• [ABOUT THIS TASK] Only lines with the string "computer" are wanted. Pull them out of the data.

• [SOURCE MATERIAL]
━━━━━━━━━━━━━━━━━━━━━━━━━━━━━━

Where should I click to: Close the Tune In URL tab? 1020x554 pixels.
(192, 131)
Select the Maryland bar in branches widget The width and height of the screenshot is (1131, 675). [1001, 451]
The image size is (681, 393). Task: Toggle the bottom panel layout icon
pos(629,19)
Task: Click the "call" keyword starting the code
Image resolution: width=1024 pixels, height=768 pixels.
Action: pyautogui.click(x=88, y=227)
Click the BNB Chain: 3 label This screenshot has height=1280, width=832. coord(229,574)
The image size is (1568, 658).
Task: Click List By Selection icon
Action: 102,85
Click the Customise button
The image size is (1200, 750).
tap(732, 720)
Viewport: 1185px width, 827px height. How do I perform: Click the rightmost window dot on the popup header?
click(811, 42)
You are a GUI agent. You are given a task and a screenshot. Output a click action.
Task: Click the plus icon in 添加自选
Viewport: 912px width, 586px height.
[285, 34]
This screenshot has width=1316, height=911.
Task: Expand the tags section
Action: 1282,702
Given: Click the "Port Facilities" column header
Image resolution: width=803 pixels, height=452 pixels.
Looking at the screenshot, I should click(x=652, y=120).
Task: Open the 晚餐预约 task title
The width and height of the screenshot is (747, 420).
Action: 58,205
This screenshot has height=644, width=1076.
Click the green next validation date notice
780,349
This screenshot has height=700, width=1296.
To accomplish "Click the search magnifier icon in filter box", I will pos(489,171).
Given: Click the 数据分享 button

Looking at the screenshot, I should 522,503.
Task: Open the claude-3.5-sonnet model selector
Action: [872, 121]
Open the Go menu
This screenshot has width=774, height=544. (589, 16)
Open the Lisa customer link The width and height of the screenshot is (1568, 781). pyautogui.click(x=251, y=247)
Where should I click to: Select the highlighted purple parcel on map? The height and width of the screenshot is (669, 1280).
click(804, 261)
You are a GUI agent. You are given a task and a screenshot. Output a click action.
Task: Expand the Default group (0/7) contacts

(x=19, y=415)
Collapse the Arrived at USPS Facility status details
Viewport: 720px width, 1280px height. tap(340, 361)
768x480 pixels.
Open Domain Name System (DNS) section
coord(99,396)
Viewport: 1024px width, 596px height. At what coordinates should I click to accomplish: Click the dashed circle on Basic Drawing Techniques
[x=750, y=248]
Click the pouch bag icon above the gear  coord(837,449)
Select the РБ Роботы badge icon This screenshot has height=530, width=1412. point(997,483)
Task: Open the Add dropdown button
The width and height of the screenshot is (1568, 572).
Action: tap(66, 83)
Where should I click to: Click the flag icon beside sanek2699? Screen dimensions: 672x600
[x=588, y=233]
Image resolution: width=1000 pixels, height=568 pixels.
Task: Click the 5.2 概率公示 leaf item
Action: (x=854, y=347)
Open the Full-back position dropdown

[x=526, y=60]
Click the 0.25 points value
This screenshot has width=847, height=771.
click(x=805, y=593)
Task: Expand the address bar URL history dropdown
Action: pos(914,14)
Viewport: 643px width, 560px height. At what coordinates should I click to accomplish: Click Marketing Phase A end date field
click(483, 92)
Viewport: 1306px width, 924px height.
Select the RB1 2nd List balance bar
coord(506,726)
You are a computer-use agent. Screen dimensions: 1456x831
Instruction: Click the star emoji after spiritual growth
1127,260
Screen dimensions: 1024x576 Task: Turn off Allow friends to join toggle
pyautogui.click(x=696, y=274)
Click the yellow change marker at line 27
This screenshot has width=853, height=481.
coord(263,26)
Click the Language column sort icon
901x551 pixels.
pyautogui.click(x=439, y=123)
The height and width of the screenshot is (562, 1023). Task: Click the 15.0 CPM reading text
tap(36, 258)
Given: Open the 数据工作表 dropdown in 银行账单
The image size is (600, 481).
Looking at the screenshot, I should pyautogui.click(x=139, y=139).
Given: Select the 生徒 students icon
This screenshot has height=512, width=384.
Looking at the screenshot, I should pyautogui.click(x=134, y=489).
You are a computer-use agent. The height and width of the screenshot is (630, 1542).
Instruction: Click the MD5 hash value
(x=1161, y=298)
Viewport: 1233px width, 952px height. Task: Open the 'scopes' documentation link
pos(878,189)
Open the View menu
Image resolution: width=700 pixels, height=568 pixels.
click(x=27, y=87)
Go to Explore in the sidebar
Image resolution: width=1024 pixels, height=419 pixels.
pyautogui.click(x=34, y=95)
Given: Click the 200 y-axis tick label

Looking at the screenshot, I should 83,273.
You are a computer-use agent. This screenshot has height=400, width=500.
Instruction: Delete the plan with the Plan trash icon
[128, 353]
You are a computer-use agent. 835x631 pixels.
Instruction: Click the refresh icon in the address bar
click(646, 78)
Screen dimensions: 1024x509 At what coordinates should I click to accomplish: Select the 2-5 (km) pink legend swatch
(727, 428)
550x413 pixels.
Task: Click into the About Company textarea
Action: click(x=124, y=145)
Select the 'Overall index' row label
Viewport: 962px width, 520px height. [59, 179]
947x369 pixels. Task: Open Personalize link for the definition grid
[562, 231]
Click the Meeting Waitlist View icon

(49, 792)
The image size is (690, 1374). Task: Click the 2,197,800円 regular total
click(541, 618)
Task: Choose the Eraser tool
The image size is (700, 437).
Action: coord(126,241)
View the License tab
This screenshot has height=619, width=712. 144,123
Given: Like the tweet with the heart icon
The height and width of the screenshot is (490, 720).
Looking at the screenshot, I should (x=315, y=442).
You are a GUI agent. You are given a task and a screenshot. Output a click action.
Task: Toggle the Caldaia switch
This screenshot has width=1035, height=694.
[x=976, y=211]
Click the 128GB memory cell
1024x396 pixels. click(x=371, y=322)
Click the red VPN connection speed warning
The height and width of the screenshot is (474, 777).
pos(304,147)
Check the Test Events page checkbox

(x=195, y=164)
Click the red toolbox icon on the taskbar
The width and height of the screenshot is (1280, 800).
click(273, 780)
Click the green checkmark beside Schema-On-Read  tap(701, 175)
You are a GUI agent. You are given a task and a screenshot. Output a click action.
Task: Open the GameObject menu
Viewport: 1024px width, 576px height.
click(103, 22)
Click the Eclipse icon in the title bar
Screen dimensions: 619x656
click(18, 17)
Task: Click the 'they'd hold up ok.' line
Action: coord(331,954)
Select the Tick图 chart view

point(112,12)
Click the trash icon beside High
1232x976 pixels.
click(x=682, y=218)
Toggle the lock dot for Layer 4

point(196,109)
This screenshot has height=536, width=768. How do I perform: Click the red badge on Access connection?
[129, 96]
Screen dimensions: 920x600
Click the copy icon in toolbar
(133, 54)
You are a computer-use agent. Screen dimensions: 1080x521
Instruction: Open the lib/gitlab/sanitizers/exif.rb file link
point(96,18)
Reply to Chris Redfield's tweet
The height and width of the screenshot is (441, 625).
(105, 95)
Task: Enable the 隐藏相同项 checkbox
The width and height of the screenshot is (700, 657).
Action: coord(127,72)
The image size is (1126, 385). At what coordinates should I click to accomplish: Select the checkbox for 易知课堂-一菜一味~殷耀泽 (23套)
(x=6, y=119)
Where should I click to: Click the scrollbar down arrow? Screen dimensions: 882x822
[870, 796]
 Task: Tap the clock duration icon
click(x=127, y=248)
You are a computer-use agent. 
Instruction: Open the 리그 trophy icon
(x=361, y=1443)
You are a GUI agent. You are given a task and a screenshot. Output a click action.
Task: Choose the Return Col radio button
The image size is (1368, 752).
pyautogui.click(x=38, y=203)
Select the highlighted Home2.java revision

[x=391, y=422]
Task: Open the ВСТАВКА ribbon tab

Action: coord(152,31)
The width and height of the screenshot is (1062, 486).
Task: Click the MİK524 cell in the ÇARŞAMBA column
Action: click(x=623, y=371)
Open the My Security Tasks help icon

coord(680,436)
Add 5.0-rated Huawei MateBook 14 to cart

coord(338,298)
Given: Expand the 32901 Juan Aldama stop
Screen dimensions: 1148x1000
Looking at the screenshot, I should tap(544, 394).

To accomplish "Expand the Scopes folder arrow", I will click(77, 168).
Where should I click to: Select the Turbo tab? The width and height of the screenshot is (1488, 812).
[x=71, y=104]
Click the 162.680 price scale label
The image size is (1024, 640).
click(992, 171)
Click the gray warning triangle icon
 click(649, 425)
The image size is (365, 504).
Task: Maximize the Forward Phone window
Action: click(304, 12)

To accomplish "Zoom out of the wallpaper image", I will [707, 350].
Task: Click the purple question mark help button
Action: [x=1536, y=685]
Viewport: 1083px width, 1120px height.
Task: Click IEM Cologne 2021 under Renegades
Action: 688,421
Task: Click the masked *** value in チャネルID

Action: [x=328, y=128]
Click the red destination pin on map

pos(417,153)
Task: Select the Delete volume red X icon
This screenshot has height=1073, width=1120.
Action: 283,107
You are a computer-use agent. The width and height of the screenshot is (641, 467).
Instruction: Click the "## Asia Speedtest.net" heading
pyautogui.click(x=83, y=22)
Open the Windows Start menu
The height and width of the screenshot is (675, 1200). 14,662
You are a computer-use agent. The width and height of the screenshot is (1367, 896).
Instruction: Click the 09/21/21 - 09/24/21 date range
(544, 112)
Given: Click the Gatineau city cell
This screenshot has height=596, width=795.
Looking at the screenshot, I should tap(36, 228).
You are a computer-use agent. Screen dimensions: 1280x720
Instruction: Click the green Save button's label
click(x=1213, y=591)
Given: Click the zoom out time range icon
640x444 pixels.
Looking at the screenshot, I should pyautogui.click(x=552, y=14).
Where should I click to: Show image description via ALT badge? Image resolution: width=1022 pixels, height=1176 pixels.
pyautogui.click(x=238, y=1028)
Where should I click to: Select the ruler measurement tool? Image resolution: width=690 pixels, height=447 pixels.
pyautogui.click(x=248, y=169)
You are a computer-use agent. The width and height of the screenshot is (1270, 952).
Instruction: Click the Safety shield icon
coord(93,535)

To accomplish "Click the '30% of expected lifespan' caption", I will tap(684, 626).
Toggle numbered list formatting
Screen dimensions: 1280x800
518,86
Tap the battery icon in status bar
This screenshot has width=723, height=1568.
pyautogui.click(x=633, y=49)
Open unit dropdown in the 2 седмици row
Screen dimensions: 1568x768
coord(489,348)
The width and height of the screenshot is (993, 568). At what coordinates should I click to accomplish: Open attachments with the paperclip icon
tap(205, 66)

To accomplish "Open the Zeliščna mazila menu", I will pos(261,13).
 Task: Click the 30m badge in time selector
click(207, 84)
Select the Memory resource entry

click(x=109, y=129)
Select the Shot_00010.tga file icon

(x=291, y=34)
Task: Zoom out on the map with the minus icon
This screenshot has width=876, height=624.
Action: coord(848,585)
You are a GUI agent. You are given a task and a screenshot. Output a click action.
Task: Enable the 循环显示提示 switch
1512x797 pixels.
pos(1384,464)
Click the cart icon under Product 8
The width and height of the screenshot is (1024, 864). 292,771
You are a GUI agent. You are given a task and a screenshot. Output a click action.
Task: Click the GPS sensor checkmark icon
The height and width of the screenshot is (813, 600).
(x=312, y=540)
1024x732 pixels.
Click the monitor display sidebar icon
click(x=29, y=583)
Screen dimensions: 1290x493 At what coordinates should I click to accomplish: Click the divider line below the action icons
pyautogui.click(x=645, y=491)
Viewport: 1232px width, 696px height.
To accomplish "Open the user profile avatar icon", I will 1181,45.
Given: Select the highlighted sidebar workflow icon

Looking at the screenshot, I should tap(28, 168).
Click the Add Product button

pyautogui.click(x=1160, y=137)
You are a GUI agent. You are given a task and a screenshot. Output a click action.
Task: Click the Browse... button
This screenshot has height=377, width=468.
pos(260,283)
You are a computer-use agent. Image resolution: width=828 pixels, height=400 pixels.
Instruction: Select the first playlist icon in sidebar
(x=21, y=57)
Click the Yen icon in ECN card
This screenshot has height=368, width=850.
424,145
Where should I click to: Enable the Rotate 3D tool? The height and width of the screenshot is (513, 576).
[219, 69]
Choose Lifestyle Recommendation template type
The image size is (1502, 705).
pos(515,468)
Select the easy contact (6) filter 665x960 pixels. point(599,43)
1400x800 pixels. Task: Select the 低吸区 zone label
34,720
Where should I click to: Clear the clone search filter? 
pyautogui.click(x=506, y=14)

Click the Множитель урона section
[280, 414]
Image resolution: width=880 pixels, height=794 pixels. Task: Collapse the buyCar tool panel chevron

━━━━━━━━━━━━━━━━━━━━━━━━━━━━━━

• [RESULT OF THIS EXERCISE]
You are a computer-use agent. Screen dimensions: 1456x831
You are a computer-use agent. The height and width of the screenshot is (630, 1542).
You are a computer-use agent. This screenshot has height=400, width=500.
You are a computer-use agent. 835x631 pixels.
You are a computer-use agent. Screen dimensions: 1080x521
You are a computer-use agent. 
You are a computer-use agent. The width and height of the screenshot is (641, 467).
You are a computer-use agent. The width and height of the screenshot is (1367, 896).
You are a computer-use agent. Screen dimensions: 1280x720
You are a computer-use agent. The width and height of the screenshot is (1270, 952).
You are a computer-use agent. Image resolution: width=828 pixels, height=400 pixels.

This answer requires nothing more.